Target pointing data
============
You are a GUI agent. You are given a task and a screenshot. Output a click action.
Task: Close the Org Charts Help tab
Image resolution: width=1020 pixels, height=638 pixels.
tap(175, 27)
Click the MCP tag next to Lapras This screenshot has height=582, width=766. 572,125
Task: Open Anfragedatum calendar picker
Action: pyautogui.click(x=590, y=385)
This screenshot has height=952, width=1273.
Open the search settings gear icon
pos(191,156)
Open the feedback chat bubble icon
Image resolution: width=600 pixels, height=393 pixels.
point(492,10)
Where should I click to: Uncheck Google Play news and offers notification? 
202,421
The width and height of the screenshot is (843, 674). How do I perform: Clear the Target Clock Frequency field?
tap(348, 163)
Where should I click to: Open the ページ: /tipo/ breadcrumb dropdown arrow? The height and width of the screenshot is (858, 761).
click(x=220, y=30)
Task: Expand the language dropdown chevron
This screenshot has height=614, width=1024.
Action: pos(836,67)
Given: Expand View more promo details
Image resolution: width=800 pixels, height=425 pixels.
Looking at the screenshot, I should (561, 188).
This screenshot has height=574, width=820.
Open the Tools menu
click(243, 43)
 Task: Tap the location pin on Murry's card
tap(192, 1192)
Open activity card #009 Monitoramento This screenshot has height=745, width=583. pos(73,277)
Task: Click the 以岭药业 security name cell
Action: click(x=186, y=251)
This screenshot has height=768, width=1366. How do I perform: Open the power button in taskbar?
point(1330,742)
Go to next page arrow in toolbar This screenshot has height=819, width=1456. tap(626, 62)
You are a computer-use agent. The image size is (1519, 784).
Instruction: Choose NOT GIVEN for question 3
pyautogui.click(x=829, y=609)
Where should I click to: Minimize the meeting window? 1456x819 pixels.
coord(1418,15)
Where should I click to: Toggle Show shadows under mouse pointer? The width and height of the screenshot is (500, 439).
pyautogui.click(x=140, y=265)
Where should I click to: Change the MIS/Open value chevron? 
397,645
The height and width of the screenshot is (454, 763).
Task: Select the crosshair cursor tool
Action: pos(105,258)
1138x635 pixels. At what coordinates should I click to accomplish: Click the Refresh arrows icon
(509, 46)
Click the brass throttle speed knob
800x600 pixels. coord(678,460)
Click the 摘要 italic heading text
============
Task prompt - Return the lines of the items word for word, starting at the line that contains "Where should I click to: Change" and ending with the last line of the items, both included.

Written response -
Where should I click to: Change the MIS/Open value chevron? 
397,645
The height and width of the screenshot is (454, 763).
Task: Select the crosshair cursor tool
Action: pos(105,258)
1138x635 pixels. At what coordinates should I click to accomplish: Click the Refresh arrows icon
(509, 46)
Click the brass throttle speed knob
800x600 pixels. coord(678,460)
Click the 摘要 italic heading text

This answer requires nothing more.